§ WORK TO BE COMPLETED
When you reach the line containing "Select the _gaexp input field" in the entries below, begin reproducing lines exactly, and stop once the line containing "Click the sparkle icon beside RGX OFF" is done.

^^^^^^^^

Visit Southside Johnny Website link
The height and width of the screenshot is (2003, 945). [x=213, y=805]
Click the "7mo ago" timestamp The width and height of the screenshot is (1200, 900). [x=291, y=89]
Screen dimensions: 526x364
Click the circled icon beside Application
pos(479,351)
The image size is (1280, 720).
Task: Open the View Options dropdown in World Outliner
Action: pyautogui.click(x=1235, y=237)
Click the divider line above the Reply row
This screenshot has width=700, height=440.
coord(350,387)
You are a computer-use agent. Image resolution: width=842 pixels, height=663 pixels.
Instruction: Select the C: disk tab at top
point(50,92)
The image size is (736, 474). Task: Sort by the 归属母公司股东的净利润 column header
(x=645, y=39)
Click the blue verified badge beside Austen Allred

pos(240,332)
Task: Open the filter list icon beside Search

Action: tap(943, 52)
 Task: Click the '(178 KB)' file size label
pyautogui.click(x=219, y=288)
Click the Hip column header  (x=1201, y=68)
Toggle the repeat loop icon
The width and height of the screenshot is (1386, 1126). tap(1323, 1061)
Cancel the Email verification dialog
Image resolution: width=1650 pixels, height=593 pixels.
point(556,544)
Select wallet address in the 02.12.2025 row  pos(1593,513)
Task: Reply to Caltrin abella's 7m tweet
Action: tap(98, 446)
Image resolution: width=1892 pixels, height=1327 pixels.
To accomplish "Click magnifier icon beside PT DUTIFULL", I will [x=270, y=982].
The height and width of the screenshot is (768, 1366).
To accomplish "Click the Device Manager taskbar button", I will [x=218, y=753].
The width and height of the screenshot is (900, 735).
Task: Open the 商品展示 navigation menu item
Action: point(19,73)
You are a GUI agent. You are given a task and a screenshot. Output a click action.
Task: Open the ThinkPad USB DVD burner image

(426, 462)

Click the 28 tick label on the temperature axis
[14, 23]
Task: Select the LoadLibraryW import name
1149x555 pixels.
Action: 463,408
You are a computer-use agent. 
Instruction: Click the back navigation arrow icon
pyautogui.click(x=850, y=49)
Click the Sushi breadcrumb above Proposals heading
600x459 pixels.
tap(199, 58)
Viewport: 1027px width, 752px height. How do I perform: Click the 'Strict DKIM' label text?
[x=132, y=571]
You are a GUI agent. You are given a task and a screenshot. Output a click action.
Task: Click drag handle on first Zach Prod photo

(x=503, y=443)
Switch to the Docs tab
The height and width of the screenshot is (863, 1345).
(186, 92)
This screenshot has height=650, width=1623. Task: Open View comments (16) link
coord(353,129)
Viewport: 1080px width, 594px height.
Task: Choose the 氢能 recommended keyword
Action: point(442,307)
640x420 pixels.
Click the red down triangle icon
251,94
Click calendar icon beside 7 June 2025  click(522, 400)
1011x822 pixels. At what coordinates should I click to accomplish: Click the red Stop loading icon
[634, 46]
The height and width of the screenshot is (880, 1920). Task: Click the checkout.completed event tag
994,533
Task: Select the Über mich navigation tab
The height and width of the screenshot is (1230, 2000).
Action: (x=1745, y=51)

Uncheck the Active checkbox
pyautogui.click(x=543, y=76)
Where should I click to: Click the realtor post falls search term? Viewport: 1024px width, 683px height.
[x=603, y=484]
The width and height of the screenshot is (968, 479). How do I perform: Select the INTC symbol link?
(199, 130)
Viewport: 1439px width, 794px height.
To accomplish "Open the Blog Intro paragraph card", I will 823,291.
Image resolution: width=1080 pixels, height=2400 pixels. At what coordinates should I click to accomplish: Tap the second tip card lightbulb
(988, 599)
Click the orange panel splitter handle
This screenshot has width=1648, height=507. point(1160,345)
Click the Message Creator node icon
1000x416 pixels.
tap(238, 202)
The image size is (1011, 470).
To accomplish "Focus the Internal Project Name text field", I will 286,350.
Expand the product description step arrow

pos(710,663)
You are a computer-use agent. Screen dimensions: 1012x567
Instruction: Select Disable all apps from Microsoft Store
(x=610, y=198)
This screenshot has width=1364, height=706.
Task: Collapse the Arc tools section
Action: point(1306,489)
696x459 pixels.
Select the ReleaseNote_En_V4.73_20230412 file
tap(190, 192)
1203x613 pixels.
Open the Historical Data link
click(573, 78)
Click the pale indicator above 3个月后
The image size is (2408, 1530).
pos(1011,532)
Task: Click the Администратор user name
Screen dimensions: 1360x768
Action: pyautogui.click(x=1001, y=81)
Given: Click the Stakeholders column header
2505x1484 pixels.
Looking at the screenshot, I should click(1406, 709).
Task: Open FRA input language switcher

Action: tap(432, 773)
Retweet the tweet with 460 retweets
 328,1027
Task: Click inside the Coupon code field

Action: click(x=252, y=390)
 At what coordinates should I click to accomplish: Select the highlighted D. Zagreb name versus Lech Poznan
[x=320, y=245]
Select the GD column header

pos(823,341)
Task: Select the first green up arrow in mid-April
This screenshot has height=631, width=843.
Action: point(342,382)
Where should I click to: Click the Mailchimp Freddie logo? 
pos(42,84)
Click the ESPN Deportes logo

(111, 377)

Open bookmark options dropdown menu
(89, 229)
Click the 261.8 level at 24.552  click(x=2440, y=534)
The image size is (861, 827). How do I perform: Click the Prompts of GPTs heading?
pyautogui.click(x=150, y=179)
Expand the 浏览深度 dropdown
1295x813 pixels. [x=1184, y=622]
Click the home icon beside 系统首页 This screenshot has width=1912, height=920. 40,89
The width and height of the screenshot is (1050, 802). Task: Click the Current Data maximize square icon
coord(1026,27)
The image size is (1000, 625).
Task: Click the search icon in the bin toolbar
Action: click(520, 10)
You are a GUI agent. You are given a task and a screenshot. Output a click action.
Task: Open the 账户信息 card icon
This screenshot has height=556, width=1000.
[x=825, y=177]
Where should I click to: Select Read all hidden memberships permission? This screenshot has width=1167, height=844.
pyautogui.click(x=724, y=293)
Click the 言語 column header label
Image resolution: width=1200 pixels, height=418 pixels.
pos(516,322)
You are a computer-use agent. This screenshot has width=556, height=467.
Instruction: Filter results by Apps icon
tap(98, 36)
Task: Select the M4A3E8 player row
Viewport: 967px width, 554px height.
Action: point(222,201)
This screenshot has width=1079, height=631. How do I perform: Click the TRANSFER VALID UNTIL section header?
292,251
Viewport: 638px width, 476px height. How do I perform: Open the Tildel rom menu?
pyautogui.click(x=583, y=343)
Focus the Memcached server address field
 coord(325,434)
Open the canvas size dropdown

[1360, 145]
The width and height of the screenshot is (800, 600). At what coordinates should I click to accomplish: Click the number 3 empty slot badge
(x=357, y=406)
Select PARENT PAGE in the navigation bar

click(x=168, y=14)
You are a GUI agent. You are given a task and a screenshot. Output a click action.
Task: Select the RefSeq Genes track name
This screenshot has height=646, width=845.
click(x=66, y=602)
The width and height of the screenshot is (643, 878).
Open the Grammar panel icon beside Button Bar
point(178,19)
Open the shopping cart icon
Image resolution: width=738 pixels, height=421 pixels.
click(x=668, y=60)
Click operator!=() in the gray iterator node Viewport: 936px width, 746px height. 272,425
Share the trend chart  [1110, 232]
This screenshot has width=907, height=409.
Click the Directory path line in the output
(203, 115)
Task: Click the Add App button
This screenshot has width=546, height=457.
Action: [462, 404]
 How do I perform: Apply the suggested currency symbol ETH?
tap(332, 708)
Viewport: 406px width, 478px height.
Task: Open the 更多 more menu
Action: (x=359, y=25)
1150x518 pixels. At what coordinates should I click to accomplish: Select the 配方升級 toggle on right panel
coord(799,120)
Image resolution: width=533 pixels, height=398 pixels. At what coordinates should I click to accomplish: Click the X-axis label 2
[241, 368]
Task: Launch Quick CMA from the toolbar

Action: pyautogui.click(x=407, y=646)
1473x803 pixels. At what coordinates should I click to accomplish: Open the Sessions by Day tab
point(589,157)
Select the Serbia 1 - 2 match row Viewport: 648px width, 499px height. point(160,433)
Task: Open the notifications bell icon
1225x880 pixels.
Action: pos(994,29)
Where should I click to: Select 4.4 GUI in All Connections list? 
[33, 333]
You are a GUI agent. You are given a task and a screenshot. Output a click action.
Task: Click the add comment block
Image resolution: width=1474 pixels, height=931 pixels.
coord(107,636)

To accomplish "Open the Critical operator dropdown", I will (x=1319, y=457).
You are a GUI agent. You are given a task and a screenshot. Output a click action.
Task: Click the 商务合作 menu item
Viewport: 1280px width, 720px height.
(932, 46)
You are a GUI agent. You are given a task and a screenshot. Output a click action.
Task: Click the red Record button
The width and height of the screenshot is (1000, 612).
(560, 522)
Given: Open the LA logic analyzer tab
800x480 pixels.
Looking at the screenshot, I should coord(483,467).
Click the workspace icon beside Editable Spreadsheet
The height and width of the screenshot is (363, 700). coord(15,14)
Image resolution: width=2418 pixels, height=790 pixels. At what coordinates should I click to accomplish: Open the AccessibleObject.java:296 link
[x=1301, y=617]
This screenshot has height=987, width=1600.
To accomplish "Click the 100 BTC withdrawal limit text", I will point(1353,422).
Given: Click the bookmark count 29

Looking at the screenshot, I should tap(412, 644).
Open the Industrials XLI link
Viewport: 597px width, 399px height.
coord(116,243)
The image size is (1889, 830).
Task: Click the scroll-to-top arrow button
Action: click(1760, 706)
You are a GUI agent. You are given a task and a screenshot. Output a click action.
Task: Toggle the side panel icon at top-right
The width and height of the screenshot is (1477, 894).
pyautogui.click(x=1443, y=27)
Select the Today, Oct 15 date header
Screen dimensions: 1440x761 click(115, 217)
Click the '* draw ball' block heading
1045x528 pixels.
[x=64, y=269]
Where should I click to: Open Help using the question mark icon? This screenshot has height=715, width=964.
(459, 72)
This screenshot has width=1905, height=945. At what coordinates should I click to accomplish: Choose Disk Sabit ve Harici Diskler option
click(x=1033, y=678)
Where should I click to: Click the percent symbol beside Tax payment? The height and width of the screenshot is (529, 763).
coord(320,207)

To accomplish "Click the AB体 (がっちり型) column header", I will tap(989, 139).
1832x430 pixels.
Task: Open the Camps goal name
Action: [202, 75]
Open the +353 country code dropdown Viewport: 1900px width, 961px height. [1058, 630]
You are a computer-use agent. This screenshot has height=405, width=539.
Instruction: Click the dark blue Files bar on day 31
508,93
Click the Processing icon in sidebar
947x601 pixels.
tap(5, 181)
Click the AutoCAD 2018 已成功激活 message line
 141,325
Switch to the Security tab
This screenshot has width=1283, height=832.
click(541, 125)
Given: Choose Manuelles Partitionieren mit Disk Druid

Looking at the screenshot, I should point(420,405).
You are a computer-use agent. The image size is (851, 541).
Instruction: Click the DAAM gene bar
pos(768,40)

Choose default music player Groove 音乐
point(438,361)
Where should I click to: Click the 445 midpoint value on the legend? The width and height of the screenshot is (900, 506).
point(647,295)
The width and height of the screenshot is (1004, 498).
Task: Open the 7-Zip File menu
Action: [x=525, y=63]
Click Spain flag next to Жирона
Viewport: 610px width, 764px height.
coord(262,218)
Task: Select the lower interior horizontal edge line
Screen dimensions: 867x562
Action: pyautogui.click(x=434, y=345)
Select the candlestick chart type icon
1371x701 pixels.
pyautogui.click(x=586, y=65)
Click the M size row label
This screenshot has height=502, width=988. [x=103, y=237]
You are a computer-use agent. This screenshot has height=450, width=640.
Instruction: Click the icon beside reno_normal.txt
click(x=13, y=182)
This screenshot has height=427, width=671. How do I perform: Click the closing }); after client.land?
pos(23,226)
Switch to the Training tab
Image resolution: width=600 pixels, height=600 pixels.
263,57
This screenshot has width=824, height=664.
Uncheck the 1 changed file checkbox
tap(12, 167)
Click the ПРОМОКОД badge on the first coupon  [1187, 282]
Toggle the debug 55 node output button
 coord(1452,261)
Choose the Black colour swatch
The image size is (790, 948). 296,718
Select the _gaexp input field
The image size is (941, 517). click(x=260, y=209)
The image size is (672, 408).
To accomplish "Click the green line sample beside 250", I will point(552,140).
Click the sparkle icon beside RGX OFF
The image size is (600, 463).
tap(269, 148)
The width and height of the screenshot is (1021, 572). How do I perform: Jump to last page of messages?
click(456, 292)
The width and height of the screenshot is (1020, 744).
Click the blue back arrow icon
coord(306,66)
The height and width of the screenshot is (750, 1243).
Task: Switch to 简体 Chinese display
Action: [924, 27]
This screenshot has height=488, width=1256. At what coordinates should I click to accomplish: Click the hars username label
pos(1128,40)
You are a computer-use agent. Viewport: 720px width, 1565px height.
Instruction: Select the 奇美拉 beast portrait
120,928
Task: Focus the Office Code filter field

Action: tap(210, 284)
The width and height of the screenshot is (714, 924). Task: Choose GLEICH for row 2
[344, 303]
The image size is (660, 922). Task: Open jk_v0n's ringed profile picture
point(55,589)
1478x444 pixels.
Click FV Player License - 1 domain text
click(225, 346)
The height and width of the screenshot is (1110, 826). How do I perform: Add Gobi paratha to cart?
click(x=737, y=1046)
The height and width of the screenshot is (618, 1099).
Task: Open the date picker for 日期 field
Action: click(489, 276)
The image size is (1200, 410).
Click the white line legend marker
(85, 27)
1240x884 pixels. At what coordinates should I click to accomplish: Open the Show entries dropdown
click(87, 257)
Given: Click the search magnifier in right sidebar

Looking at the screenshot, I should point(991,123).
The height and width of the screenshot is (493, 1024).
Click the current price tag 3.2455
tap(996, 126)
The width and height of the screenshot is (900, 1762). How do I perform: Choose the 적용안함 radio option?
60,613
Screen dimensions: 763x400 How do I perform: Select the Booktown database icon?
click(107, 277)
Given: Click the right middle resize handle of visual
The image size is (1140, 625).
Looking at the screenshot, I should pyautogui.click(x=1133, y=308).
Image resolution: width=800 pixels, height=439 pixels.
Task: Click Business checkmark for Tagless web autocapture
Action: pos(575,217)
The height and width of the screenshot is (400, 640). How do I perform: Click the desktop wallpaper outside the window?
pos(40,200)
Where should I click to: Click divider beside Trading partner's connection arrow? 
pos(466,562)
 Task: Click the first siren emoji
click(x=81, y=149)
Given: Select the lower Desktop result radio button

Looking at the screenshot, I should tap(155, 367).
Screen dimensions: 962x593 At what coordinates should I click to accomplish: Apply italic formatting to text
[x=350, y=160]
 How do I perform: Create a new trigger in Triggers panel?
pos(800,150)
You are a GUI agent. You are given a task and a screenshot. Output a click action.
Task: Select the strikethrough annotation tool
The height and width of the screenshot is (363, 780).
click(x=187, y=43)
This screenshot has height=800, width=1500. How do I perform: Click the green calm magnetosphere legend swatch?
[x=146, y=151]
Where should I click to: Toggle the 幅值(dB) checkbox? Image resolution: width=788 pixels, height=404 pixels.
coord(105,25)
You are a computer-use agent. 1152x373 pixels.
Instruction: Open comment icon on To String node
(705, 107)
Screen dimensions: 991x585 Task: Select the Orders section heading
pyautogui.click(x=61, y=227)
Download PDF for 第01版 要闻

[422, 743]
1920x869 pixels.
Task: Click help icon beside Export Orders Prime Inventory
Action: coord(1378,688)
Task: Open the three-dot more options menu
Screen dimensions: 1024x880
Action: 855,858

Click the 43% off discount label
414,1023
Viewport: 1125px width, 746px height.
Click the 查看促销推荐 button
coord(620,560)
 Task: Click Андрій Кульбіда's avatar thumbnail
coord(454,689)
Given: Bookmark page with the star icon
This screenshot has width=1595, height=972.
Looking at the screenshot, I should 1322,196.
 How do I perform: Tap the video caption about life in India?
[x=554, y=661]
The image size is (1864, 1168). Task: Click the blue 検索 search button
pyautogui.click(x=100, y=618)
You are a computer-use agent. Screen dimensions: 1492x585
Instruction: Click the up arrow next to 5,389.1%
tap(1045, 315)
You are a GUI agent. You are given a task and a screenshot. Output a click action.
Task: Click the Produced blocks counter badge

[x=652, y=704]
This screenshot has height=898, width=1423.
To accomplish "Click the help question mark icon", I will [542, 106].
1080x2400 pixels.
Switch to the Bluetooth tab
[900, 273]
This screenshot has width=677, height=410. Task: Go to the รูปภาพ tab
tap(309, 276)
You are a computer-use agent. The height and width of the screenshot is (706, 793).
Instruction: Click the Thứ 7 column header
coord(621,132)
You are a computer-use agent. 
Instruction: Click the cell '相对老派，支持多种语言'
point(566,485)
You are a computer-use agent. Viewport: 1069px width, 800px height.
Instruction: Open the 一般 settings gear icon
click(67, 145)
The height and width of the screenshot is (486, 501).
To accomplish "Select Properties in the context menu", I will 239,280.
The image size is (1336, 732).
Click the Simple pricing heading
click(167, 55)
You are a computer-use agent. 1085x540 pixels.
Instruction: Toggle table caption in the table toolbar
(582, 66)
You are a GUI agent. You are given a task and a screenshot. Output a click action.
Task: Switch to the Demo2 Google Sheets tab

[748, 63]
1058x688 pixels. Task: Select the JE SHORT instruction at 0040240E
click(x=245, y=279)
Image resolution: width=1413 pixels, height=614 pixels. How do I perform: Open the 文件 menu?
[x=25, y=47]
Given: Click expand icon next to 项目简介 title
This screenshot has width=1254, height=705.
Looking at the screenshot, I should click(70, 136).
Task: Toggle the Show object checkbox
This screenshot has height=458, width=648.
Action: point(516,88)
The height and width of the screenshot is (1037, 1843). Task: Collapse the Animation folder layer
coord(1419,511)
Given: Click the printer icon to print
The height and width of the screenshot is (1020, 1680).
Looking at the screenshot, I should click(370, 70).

^^^^^^^^

§ RESULT BELOW
Select the _gaexp input field
The image size is (941, 517). click(x=260, y=209)
The image size is (672, 408).
To accomplish "Click the green line sample beside 250", I will point(552,140).
Click the sparkle icon beside RGX OFF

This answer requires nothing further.